Pero en fin: en estas cuestiones tiendo a sostener la opinión de que los comerciantes de cualquier gremio (es decir, no sólo el hostelero) nos cobran cuanto estemos dispuestos a pagar. No vale quejarse: uno apoquina la cifra preceptiva y en su mano está volver o no al bar donde se ha sentido perjudicado. Que es la mejor manera de mostrar su malestar: silencio administrativo. No hace falta calentarse ni dejar que se congele su mosqueo. Reservemos los calores y la frialdad para menesteres más trascendentes: por ejemplo, quién sirve las mejores patatas bravas de Logroño.

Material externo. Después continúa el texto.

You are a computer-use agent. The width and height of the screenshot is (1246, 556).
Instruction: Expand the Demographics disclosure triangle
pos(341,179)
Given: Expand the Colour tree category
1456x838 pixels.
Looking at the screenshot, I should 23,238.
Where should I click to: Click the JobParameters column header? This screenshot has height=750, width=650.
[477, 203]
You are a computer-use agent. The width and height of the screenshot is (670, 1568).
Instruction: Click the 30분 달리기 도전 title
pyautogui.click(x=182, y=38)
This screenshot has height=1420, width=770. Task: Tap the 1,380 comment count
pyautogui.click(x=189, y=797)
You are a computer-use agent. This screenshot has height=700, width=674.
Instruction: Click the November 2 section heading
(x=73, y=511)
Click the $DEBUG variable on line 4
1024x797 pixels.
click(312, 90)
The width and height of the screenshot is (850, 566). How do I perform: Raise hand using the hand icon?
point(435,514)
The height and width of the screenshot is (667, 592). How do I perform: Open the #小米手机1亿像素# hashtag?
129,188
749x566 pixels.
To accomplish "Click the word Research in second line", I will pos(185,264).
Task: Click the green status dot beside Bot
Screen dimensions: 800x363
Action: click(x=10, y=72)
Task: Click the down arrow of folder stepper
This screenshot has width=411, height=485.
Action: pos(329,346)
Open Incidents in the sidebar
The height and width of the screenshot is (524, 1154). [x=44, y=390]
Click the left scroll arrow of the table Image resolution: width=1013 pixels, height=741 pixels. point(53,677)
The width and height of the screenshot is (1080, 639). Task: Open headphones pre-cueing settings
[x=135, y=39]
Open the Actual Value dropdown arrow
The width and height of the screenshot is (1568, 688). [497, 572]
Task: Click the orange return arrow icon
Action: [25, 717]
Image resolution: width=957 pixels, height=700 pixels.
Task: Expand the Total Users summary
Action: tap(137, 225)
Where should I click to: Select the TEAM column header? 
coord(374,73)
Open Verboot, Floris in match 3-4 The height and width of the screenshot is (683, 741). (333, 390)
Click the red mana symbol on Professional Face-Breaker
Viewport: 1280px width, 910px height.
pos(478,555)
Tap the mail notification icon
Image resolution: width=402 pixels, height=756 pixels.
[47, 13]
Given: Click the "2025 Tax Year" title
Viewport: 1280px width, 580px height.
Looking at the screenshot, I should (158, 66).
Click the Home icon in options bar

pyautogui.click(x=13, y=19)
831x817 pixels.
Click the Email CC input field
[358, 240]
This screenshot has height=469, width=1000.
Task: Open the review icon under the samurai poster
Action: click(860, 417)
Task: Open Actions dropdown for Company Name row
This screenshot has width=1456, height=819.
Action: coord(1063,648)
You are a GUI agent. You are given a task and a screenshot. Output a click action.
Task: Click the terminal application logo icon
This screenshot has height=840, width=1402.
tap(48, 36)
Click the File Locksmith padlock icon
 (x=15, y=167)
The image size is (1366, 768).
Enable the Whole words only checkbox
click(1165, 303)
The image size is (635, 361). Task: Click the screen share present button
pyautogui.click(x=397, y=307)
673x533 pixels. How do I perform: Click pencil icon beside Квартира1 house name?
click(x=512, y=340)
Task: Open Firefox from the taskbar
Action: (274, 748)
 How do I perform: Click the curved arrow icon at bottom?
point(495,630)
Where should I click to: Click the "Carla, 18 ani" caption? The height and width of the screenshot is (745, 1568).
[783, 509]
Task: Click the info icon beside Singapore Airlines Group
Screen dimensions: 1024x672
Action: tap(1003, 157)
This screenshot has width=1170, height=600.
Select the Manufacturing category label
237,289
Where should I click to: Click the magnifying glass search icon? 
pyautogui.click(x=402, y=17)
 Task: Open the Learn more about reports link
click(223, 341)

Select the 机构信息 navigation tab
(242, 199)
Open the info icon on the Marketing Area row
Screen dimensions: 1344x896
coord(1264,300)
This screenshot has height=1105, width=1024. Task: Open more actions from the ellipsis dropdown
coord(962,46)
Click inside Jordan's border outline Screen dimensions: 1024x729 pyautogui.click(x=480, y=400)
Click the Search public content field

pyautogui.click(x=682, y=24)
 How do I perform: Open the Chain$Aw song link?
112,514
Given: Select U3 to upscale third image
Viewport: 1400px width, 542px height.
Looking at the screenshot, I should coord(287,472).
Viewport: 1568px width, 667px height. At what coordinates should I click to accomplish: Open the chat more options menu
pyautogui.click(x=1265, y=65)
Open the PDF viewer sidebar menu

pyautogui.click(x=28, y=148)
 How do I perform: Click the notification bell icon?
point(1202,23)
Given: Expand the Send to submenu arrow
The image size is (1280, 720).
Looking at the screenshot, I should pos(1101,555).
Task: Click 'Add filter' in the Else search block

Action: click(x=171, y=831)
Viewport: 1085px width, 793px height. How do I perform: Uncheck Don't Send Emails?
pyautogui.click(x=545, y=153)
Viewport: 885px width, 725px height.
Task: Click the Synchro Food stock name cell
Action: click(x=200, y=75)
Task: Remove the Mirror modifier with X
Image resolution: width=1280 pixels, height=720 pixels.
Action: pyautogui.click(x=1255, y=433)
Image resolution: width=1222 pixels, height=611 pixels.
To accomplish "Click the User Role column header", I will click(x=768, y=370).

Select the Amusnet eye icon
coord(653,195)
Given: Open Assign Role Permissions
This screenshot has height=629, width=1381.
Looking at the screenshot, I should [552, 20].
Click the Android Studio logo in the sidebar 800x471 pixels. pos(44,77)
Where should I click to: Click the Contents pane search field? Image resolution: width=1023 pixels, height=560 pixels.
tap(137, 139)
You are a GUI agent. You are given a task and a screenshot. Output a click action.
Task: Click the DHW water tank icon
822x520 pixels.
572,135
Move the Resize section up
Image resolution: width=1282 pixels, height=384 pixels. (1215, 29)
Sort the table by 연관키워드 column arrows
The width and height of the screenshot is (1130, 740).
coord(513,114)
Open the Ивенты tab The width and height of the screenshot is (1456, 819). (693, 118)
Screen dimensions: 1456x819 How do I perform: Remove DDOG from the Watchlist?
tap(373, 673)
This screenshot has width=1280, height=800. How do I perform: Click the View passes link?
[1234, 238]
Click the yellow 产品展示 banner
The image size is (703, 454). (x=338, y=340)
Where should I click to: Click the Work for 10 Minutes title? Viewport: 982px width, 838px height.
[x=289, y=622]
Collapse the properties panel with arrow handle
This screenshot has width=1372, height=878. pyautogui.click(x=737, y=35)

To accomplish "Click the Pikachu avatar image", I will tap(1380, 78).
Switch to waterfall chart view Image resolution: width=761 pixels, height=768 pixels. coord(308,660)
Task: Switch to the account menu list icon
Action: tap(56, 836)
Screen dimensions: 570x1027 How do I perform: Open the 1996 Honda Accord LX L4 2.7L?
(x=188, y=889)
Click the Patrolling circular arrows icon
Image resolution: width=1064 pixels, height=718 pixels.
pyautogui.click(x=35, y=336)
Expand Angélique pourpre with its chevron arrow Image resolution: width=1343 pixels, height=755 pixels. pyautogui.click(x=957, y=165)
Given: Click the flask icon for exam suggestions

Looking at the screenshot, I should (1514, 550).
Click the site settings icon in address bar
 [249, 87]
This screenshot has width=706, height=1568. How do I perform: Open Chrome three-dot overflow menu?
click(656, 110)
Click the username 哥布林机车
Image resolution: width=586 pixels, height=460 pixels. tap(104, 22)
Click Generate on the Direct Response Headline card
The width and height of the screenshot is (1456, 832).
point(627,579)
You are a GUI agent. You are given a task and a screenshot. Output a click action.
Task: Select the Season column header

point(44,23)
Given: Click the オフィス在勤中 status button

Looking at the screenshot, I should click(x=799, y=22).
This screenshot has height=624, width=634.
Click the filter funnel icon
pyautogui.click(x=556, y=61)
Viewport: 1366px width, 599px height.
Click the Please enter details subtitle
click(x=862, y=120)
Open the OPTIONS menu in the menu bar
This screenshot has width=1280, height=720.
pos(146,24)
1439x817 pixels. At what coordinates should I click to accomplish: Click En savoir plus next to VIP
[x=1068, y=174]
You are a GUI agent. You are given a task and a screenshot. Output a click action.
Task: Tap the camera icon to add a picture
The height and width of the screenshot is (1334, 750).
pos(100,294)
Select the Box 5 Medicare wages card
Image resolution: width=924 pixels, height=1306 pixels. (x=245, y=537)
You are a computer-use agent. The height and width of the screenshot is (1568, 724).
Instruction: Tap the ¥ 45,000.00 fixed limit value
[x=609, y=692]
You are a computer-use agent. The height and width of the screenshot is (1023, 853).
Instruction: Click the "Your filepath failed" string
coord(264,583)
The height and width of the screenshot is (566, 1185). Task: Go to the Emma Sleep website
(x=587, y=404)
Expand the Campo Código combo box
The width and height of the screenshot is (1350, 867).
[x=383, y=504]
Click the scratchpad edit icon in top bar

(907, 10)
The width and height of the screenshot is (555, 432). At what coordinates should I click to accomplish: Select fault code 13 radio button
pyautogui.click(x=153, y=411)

Porque seguimos con las votaciones.
P.D. El café con hielo ingresó en nuestra vida como parroquianos conspicuos allá en los lejanos años 70, como una versión contenida (también en su precio) de otra novedad que aterrizó en Logroño por esa época: el irlandés. O el escocés: se conoce que cualquier cosa con hielo y café que reclame una dosis de destilado tendía a confundir de tierra natal a quienes lo servían. Ese chorro de güisqui elevaba la factura exponencialmente, pero era una tarifa que se podía pagar (y de hecho se pagaba) porque a cambio uno se regalaba un trago fetén y modernísimo para entonces y fardaba una barbaridad cuando se lo despachaban porque veía al resto de clientes darse codazos estupefactos preguntándose sobre la naturaleza de semejante pócina. Según la amiga Wikipedia, el café irlandés consiste en mezclar por supuesto café y desde luego güisqui, pero también una densa crema de dos centímetros de espesor. Vale también la nata. Y no: no es lo mismo que el escocés, que recurre como elemento adicional al helado de vainila. En nuestros días, superado aquel impacto inicial de su aparición que nos dejó noqueados, su presencia en las barras de confianza tiende a declinar, aunque tengo observado que el Bretón preserva ambas especialidades en su carta de cafés, en compañía de otras variedades igualmente sabrosas. El café polar, por ejemplo. Que también te puede dejar helado.